## PROBLEM
Duplicate the lines in the data below verbatim, everything from the line containing "Task: Cancel adding interactive content" down to the line containing "(x=381, y=335)", with both of those lines included.

Item position data:
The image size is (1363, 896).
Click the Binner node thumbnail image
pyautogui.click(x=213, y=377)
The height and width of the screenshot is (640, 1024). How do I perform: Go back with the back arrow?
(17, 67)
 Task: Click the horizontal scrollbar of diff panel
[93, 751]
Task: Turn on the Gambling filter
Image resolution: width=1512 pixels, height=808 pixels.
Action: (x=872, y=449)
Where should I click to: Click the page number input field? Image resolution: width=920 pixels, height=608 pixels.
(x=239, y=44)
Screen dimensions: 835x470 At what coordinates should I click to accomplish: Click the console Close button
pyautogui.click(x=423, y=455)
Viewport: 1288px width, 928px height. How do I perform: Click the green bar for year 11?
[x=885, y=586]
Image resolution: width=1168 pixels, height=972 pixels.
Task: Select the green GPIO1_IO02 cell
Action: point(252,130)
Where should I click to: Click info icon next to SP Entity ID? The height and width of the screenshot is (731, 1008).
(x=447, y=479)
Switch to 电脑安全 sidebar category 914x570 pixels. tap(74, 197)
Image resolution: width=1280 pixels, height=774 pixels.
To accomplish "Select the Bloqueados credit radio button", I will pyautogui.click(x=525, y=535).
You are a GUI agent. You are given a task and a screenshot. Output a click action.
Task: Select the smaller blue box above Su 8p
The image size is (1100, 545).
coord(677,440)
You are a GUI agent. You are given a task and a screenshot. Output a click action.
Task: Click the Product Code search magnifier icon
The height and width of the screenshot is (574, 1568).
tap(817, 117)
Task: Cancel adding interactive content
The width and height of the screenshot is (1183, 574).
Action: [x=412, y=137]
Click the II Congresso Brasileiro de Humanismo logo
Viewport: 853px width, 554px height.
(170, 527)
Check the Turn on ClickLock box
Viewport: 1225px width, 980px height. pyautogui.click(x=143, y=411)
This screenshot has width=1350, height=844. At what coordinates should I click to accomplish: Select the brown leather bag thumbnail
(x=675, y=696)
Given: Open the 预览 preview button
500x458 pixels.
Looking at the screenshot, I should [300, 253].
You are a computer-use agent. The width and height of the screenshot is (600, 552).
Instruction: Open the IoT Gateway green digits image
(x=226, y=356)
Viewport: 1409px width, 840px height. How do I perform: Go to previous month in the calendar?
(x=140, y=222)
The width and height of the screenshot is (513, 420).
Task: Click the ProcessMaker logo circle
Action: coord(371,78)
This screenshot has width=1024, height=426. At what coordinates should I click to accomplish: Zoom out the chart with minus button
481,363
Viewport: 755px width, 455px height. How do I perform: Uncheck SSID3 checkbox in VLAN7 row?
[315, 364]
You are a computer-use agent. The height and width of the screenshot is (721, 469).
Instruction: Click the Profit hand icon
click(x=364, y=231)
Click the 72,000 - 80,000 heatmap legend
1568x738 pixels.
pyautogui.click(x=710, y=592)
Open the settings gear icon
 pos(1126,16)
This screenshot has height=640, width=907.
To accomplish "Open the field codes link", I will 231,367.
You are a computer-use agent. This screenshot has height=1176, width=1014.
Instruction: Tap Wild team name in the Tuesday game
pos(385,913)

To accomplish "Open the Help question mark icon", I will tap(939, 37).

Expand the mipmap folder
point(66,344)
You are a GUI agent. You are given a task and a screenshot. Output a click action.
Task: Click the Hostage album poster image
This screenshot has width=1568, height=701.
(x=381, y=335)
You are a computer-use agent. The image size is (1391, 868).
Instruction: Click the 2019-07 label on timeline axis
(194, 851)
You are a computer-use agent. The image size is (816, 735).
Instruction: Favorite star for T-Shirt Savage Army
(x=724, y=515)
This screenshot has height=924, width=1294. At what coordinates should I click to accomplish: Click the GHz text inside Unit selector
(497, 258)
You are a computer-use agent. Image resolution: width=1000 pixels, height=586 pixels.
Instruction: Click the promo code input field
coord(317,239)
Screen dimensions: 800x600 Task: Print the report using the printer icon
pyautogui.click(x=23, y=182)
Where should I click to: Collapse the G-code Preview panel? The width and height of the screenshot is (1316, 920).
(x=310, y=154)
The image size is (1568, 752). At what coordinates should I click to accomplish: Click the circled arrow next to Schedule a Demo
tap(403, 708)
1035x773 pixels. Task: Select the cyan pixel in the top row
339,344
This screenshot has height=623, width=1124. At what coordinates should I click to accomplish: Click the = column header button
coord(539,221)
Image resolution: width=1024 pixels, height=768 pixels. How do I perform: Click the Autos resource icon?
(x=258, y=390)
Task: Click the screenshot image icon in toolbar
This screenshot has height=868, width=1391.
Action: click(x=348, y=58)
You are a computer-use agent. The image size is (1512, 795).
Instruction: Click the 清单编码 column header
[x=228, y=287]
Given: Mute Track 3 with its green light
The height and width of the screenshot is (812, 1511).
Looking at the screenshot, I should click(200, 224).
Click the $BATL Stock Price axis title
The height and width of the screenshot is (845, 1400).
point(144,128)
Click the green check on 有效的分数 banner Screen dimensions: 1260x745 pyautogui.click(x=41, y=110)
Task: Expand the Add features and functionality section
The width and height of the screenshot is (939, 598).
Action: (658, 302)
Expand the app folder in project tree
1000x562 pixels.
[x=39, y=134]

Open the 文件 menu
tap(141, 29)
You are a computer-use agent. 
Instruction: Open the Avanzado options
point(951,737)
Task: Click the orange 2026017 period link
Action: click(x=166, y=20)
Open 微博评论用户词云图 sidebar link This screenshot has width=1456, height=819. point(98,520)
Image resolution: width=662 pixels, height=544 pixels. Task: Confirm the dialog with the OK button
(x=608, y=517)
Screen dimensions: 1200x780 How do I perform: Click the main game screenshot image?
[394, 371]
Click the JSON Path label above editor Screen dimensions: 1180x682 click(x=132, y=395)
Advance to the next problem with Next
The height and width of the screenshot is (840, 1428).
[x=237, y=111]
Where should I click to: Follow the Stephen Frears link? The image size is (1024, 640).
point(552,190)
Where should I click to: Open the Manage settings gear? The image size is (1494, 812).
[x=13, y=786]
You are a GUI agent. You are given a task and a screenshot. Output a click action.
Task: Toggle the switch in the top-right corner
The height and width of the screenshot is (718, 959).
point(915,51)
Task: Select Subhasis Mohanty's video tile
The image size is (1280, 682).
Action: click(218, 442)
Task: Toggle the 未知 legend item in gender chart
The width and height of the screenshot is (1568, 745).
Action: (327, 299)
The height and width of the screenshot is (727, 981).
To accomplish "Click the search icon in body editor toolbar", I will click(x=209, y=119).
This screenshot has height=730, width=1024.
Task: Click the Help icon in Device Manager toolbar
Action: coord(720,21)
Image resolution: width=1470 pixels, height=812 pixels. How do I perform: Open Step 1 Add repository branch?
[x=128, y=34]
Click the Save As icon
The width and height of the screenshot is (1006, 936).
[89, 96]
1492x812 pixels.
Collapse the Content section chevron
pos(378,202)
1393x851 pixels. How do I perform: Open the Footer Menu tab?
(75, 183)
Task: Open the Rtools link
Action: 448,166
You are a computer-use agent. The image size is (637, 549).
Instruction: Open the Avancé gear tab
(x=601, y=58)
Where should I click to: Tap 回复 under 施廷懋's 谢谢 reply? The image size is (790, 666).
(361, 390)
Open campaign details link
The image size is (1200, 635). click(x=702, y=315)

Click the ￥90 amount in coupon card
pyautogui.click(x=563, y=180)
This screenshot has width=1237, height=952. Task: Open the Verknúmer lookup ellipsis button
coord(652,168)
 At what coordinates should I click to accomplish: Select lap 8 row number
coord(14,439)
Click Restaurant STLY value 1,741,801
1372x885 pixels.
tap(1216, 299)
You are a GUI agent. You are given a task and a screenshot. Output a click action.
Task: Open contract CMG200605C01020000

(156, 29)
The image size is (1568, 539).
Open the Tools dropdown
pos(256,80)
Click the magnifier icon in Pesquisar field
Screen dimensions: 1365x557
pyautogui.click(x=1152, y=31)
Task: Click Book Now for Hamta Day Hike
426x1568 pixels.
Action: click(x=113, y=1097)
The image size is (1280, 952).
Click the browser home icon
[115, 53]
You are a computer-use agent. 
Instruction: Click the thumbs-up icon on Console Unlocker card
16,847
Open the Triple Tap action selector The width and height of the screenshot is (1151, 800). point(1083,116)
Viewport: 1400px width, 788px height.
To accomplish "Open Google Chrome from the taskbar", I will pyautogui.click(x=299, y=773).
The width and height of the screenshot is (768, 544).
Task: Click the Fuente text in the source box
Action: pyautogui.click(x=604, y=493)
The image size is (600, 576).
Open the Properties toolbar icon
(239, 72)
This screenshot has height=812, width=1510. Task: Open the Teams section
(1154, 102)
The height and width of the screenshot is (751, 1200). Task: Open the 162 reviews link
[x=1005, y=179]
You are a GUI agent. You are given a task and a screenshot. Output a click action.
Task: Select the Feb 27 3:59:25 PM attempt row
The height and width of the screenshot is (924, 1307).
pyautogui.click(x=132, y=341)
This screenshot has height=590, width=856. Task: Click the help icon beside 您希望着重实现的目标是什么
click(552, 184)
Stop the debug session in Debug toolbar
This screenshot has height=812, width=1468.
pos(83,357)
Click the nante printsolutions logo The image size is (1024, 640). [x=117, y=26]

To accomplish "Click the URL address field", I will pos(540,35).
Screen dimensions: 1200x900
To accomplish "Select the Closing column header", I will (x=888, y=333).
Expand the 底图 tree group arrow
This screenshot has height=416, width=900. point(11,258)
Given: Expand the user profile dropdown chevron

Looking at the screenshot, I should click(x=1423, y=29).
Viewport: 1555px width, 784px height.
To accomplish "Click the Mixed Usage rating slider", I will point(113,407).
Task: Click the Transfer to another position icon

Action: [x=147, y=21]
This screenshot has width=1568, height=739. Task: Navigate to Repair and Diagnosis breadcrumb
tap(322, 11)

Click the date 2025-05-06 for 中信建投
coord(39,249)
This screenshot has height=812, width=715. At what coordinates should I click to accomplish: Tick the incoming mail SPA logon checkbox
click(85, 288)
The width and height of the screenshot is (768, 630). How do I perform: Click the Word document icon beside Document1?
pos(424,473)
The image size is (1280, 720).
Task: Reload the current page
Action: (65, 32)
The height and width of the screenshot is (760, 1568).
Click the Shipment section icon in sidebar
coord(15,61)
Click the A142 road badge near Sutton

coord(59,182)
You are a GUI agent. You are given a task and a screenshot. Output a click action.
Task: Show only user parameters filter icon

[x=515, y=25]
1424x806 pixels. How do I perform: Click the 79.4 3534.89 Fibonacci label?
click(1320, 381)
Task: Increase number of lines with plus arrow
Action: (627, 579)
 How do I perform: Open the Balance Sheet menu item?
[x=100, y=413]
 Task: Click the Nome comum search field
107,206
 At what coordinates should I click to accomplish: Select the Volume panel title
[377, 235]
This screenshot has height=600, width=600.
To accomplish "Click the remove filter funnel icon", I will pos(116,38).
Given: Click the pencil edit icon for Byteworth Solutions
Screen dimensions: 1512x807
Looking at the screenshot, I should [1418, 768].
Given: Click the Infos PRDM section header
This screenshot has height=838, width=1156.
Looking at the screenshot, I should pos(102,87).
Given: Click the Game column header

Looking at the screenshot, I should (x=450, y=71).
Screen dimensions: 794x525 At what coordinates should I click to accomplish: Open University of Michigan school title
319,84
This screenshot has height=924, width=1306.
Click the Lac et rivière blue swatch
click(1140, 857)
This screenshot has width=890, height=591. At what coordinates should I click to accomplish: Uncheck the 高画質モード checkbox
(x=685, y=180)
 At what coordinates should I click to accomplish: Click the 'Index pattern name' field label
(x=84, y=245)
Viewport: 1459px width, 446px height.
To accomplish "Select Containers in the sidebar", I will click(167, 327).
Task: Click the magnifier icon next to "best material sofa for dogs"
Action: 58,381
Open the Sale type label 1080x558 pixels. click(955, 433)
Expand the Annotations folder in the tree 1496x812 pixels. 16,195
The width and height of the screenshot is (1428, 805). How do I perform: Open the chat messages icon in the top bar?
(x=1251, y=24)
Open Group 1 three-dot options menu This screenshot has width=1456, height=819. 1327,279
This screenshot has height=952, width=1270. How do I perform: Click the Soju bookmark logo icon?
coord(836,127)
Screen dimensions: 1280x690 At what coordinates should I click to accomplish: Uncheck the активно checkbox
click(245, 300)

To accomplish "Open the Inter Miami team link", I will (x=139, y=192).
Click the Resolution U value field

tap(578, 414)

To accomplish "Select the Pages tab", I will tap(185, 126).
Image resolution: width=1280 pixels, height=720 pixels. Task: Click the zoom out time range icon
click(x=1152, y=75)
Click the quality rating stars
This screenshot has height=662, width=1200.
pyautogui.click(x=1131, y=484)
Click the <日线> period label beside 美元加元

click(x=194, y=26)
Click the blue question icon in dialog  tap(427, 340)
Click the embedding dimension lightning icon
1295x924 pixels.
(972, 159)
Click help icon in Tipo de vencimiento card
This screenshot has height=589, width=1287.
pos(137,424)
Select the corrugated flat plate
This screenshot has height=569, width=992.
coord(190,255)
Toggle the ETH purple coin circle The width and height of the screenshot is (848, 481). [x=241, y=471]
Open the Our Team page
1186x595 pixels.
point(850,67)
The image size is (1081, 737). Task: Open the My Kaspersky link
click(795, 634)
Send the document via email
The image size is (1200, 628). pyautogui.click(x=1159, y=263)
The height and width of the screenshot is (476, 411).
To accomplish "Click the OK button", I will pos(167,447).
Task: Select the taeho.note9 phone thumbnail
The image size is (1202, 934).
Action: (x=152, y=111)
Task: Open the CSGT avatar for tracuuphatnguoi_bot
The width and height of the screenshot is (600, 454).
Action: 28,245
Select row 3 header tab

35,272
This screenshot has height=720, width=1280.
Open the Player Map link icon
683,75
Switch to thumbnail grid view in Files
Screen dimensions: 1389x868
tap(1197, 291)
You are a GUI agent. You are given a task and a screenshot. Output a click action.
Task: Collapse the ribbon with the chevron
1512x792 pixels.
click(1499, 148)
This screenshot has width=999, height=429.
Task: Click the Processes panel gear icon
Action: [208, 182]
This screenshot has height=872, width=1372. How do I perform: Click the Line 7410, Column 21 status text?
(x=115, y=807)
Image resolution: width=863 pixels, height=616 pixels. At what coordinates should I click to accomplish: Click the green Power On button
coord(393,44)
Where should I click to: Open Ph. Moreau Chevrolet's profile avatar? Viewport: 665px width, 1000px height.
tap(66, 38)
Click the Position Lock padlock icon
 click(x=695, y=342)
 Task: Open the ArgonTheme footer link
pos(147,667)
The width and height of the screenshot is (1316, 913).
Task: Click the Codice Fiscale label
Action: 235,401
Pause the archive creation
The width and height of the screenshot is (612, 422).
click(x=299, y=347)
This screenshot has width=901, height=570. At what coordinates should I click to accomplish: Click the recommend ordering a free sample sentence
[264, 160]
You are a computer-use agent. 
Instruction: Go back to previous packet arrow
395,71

## TASK OUTPUT
Task: Cancel adding interactive content
The width and height of the screenshot is (1183, 574).
Action: [x=412, y=137]
Click the II Congresso Brasileiro de Humanismo logo
Viewport: 853px width, 554px height.
(170, 527)
Check the Turn on ClickLock box
Viewport: 1225px width, 980px height. pyautogui.click(x=143, y=411)
This screenshot has width=1350, height=844. At what coordinates should I click to accomplish: Select the brown leather bag thumbnail
(x=675, y=696)
Given: Open the 预览 preview button
500x458 pixels.
Looking at the screenshot, I should [300, 253].
You are a computer-use agent. The width and height of the screenshot is (600, 552).
Instruction: Open the IoT Gateway green digits image
(x=226, y=356)
Viewport: 1409px width, 840px height. How do I perform: Go to previous month in the calendar?
(x=140, y=222)
The width and height of the screenshot is (513, 420).
Task: Click the ProcessMaker logo circle
Action: coord(371,78)
This screenshot has width=1024, height=426. At what coordinates should I click to accomplish: Zoom out the chart with minus button
481,363
Viewport: 755px width, 455px height. How do I perform: Uncheck SSID3 checkbox in VLAN7 row?
[315, 364]
You are a computer-use agent. The height and width of the screenshot is (721, 469).
Instruction: Click the Profit hand icon
click(x=364, y=231)
Click the 72,000 - 80,000 heatmap legend
1568x738 pixels.
pyautogui.click(x=710, y=592)
Open the settings gear icon
 pos(1126,16)
This screenshot has height=640, width=907.
To accomplish "Open the field codes link", I will 231,367.
You are a computer-use agent. This screenshot has height=1176, width=1014.
Instruction: Tap Wild team name in the Tuesday game
pos(385,913)

To accomplish "Open the Help question mark icon", I will tap(939, 37).

Expand the mipmap folder
point(66,344)
You are a GUI agent. You are given a task and a screenshot. Output a click action.
Task: Click the Hostage album poster image
This screenshot has width=1568, height=701.
(x=381, y=335)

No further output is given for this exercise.